Alltag ist er trotzdem. Es gibt keine verlässlichen Statistiken, wie viele Menschen in Deutschland vom Mobilfunknetz abgeschnitten sind. Doch selbst vorsichtige Schätzungen gehen davon aus, dass Landstriche mit fast zwei Millionen Einwohnern ernste Probleme haben, weil der nächste Mobilfunkmast zu weit weg ist. Die Telekom kommt auf gut 80 Prozent Netzabdeckung in der Fläche - und ist damit der führende Anbieter. Bei der Konkurrenz steckt man häufiger im Funkloch.
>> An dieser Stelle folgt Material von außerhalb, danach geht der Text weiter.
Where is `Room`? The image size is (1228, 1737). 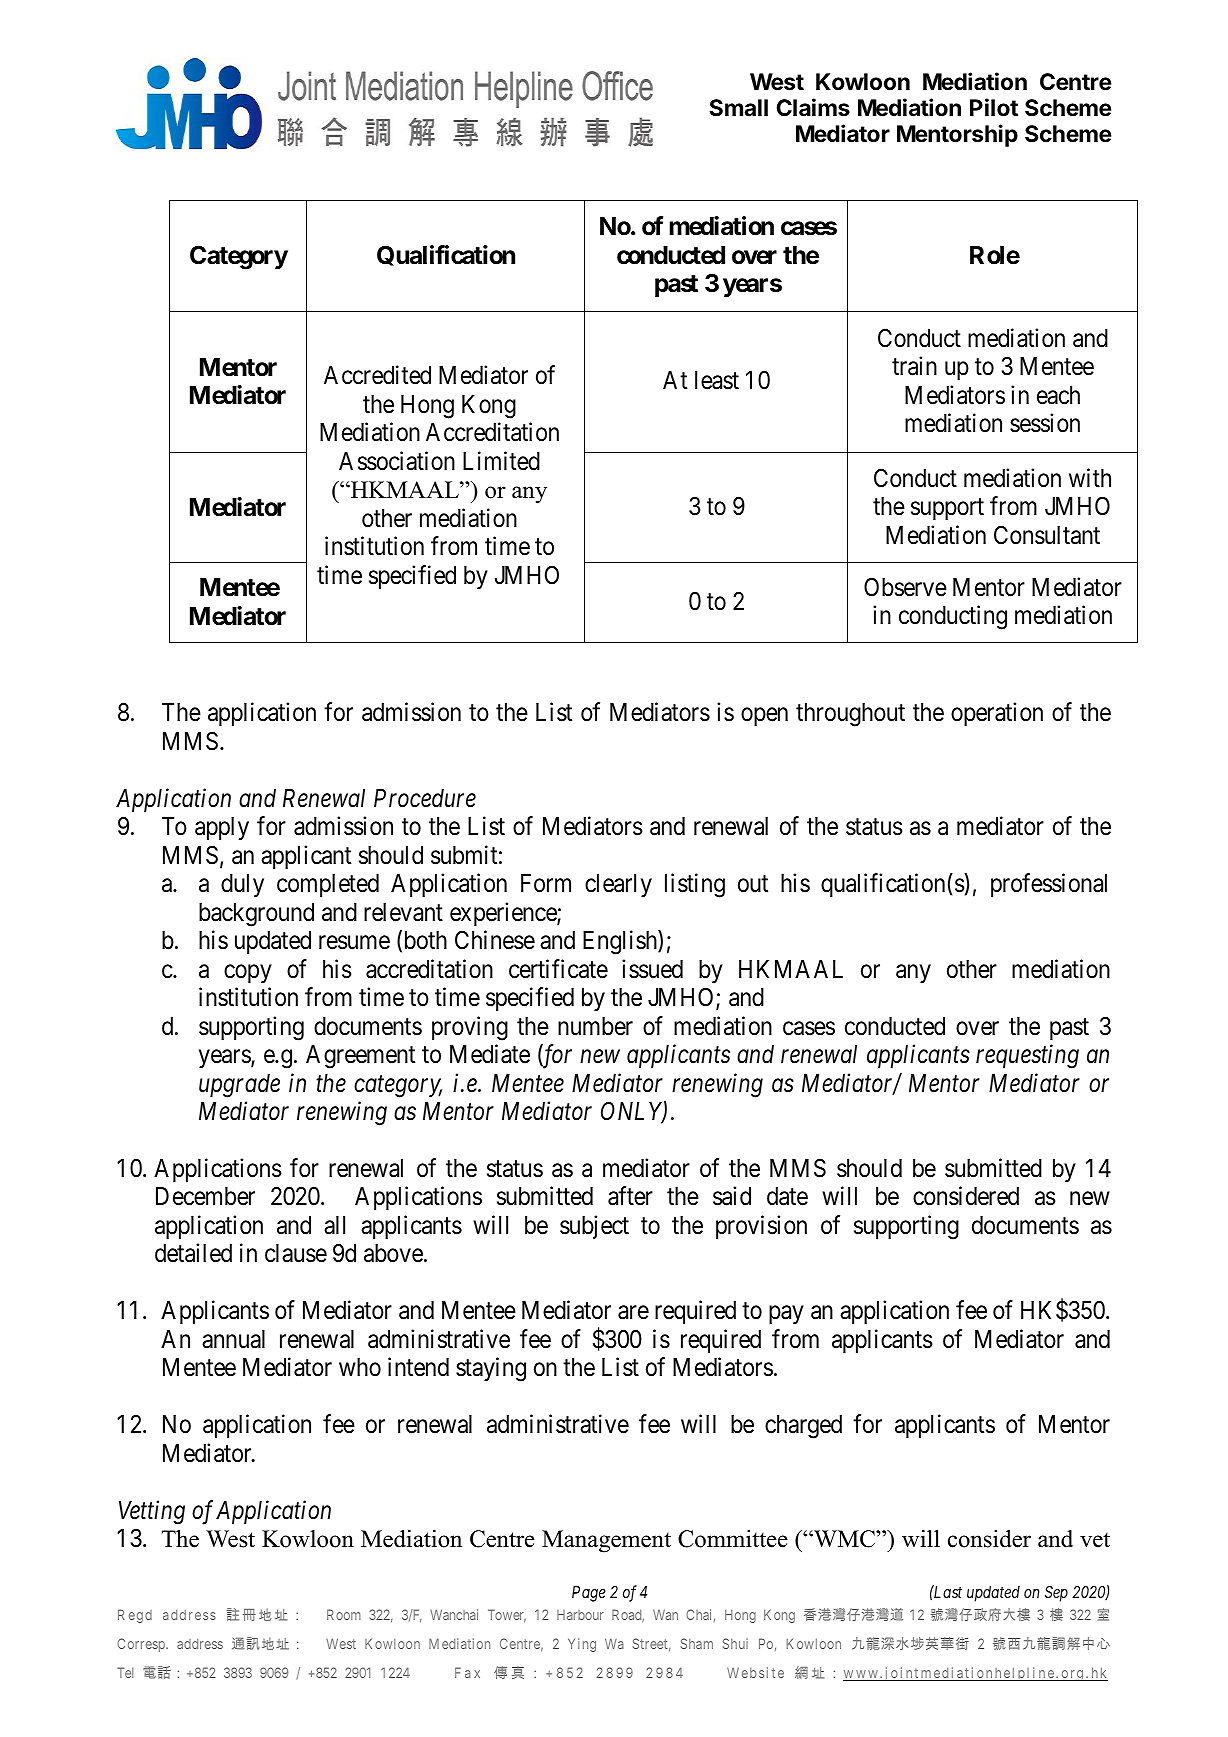 Room is located at coordinates (344, 1614).
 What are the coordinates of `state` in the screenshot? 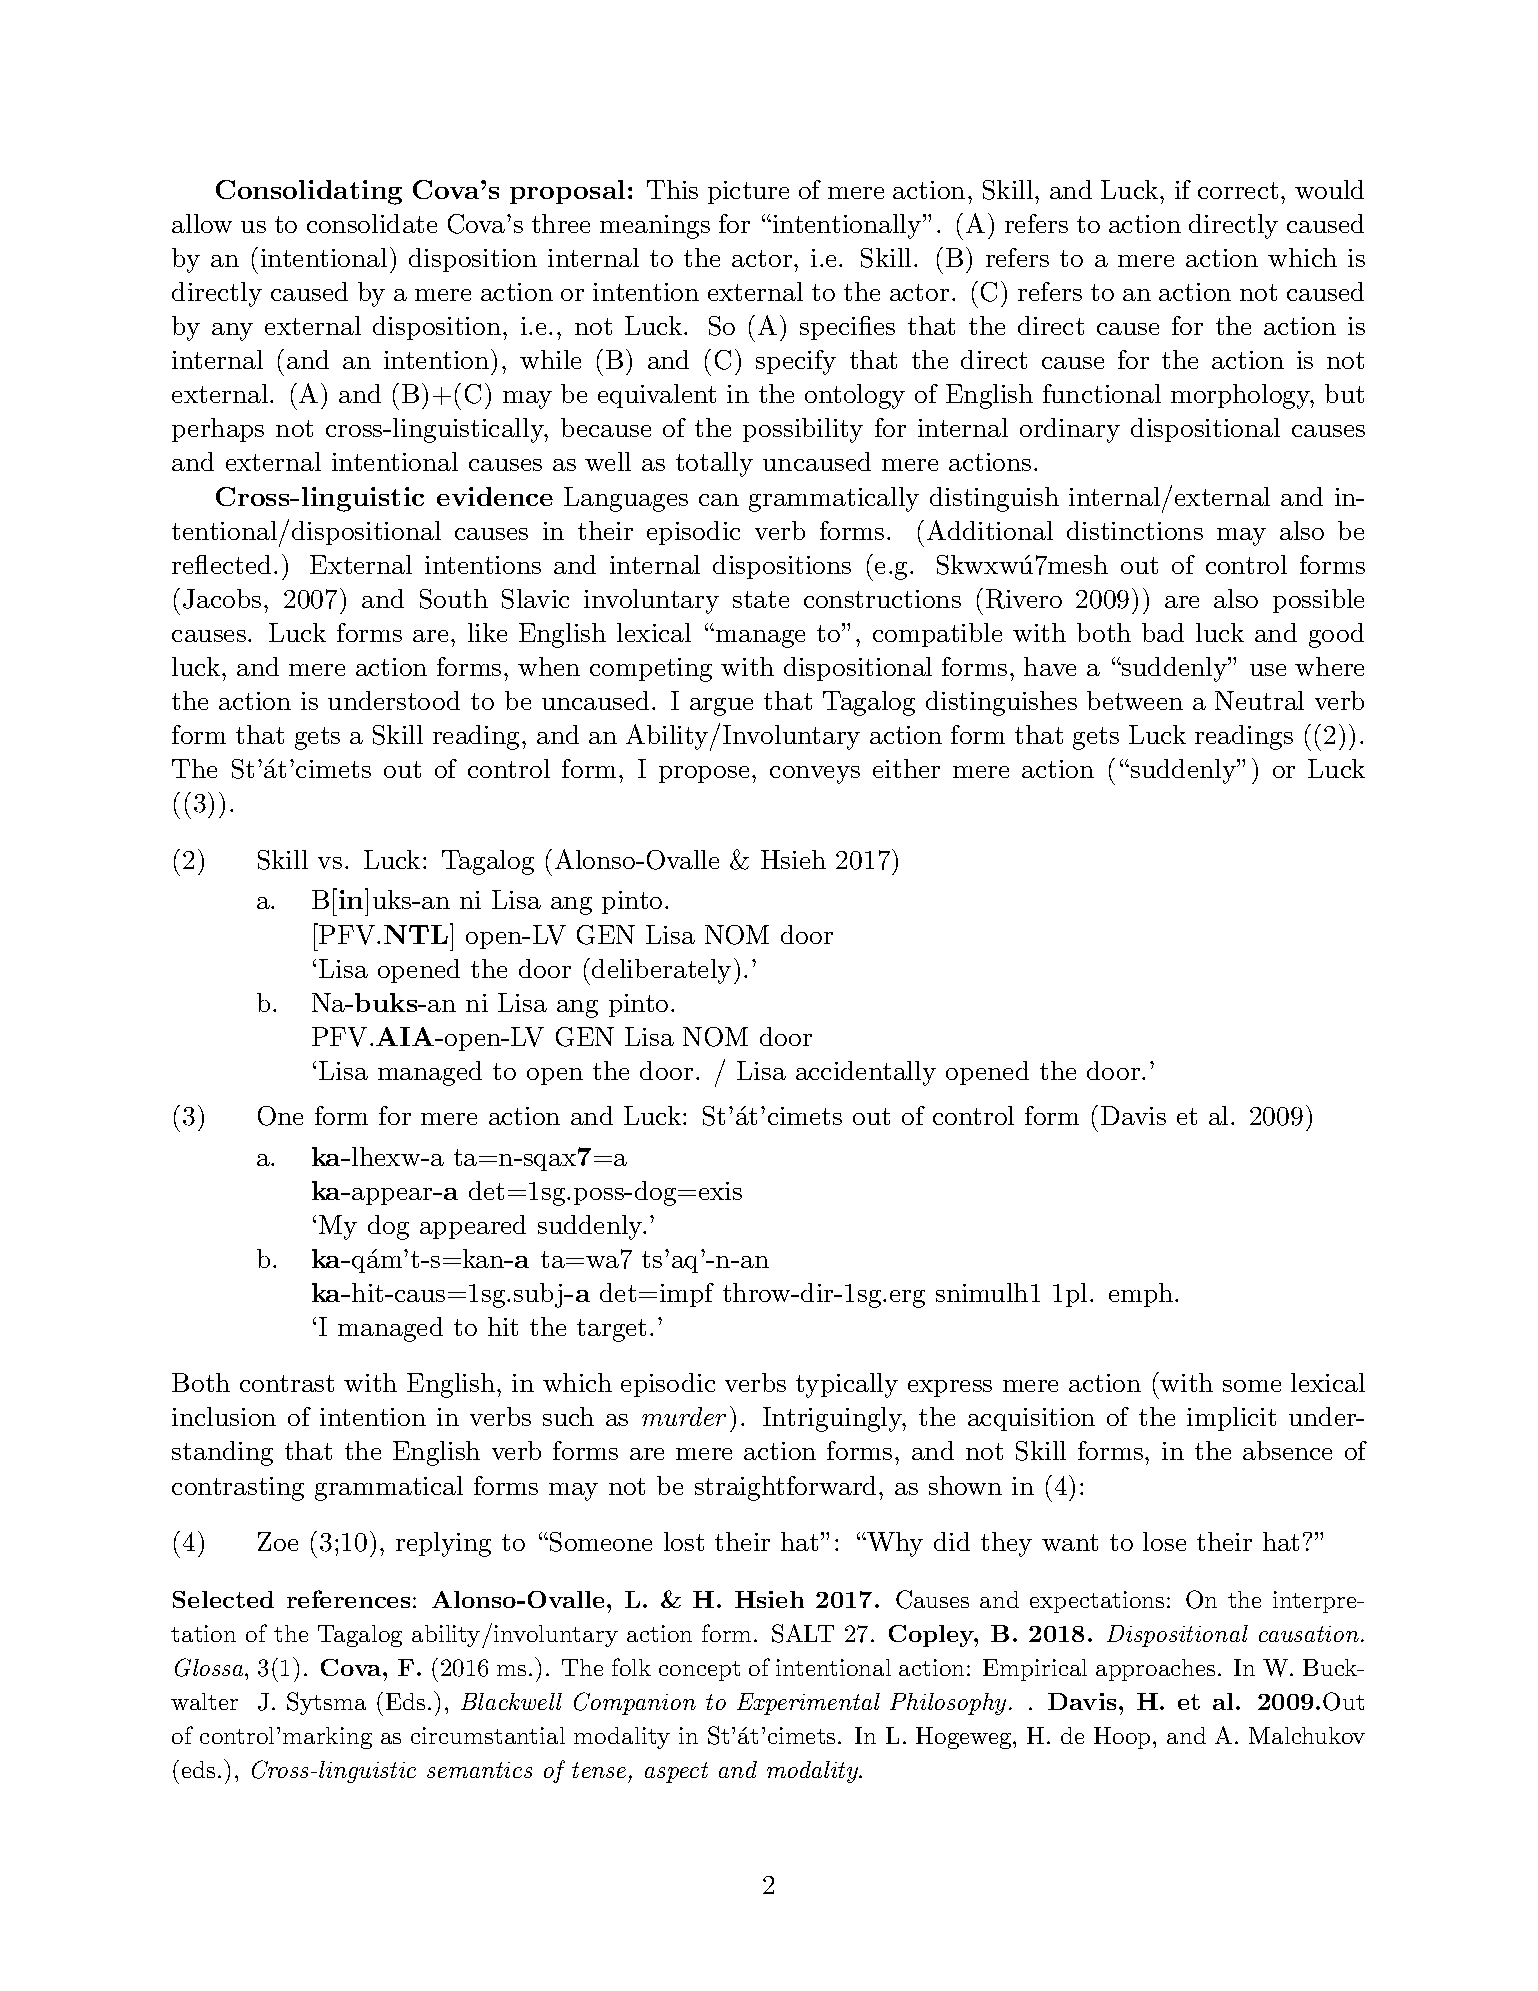 It's located at (761, 599).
Der Aufbau zusätzlicher Masten rentiert sich oft nicht

Die drei großen Anbieter Telekom, Vodafone und die O2-Mutter Telefonica versorgen vor allem Ballungszentren mit guten Verbindungen. Auf dem Land ist das Geschäft für sie weniger lukrativ. Im Bayerischen Wald, in Mecklenburg oder der Lausitz rentiert sich der Aufbau zusätzlicher Masten nicht.
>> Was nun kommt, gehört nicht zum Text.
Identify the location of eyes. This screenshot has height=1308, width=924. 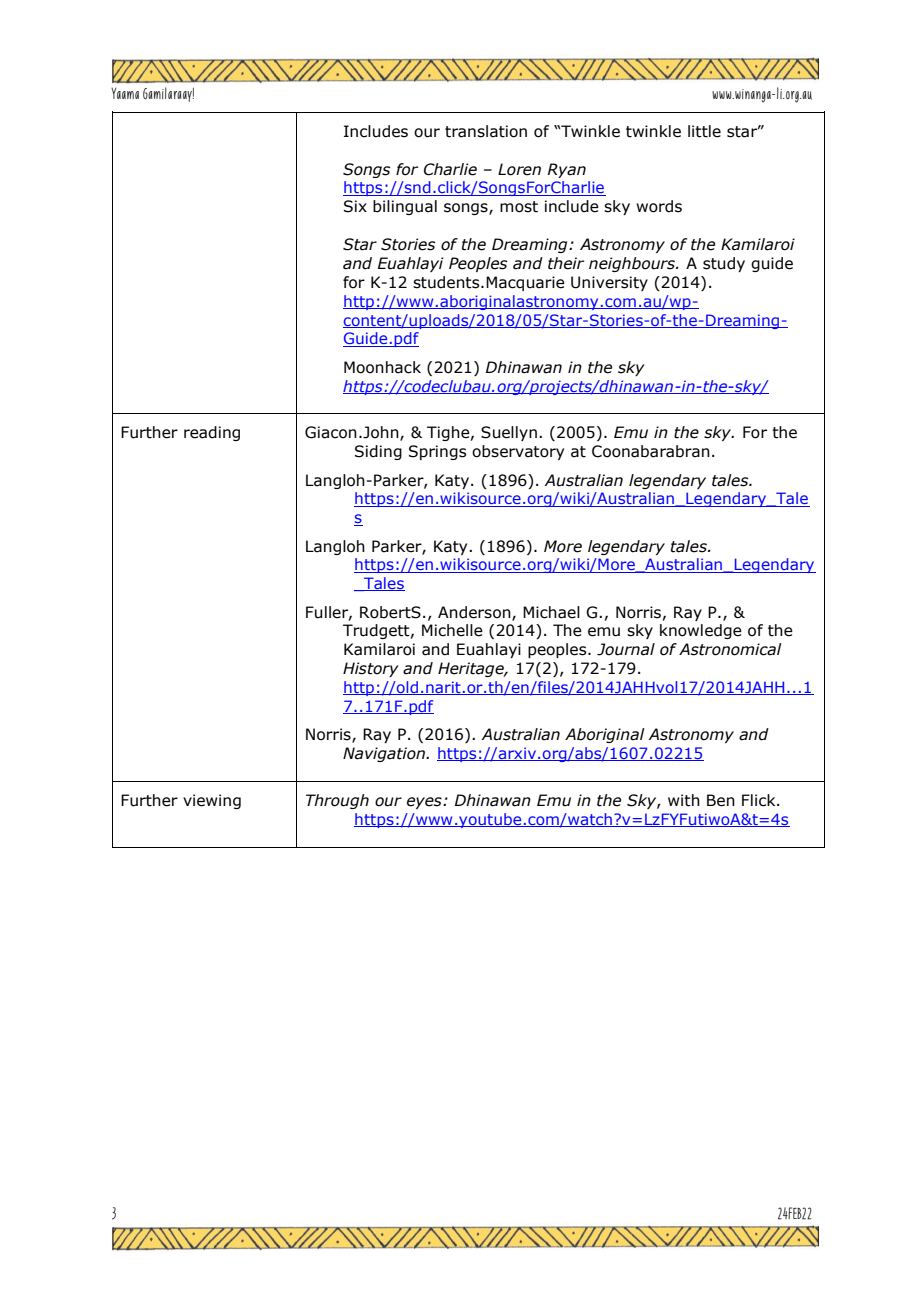
(425, 803).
Kunden können dagegen wenig machen. Ein Recht auf Handyempfang gibt es nicht. Und die Mobilfunkanbieter kommen der Pflicht zur Netzabdeckung von 96 Prozent der Bevölkerung schon nach, wenn nur einer seinen Kunden Empfang bietet. Zudem verlässt sich die zuständige Bundesnetzagentur bei den Angaben auf die Unternehmen. Und die Auflagen orientieren sich an der Wirtschaftlichkeit. Selbst bei Zweifeln lässt es die Behörde deshalb in der Regel nicht auf eine Konfrontation vor Gericht ankommen.
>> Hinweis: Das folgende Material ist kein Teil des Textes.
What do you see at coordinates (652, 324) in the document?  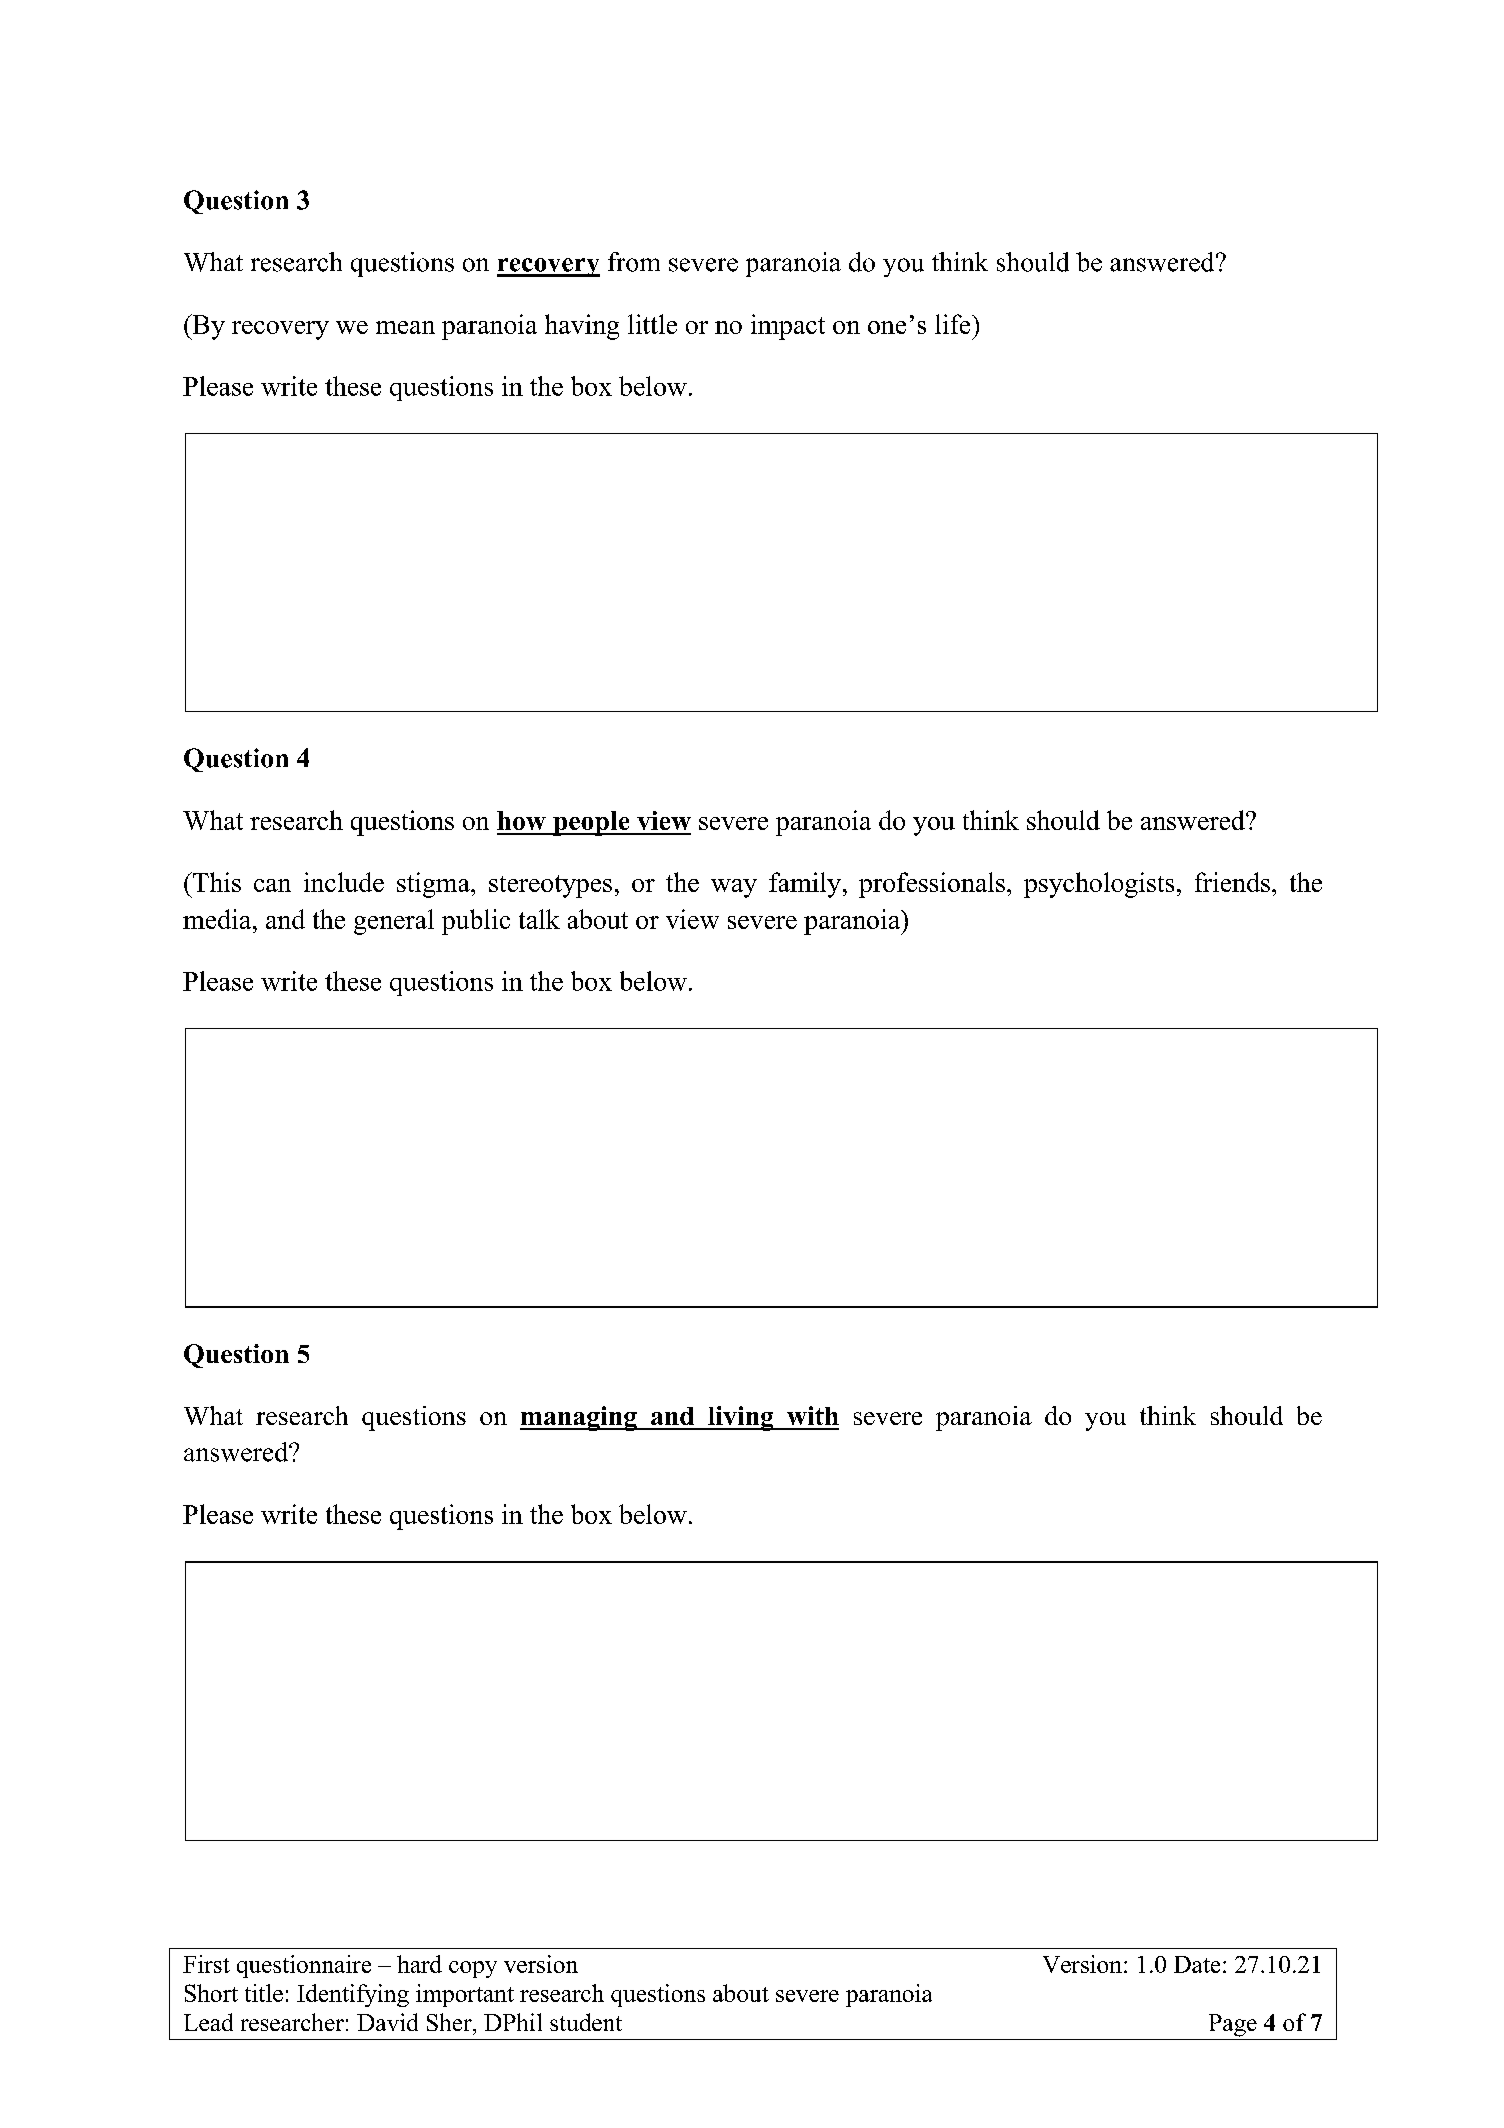 I see `little` at bounding box center [652, 324].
Dabei drängt die Zeit. Eigentlich sollen schon in ein paar Jahren automatische Autos durch Deutschland fahren und Herzschrittmacher auch auf dem Land digital überwacht werden. Gute Mobilfunkverbindungen mit hohen Übertragungsraten werden in allen Lebensbereichen immer wichtiger. Im Kampf um bessere Netze will die Bundesregierung in diesem Jahr einen Funklochmelder auf den Markt bringen - eine Beschwerde-App für die Betroffenen. Nur wenn die Regierung wisse, wo es weiße Flecken gebe, könne sie den Anbietern auf die Füße treten, heißt es in Berlin.

Druckmittel 5G-Frequenzen

Aufstellung eines mobilen Telekom-Funkmastes

Bundesverkehrsminister Andreas Scheuer (vorne links, CSU), und Walter Goldenits, Vorstand Technik bei der Telekom Deutschland, auf ihrem Weg zur offiziellen Einweihung eines mobilen Funkmastens in Kleßen-Görne.

(Foto: dpa)

Denn die Bundesregierung hat ein starkes Druckmittel. Im kommenden Frühjahr sollen Frequenzen für den künftigen Mobilfunkstandard 5G versteigert werden. Es geht um Milliardengeschäfte. Union und SPD haben sich im Koalitionsvertrag darauf geeinigt, neue Frequenzen nur "gegen flächendeckende Versorgung" zu versteigern. Scheuer hatte deshalb vor dem Gipfel am Donnerstag versucht, die Anbieter zum Schließen der Funklöcher bis Ende 2021 zu drängen - und zwar verbindlich. Im Gegenzug sollten sie bei der Auktion passable Bedingungen bekommen.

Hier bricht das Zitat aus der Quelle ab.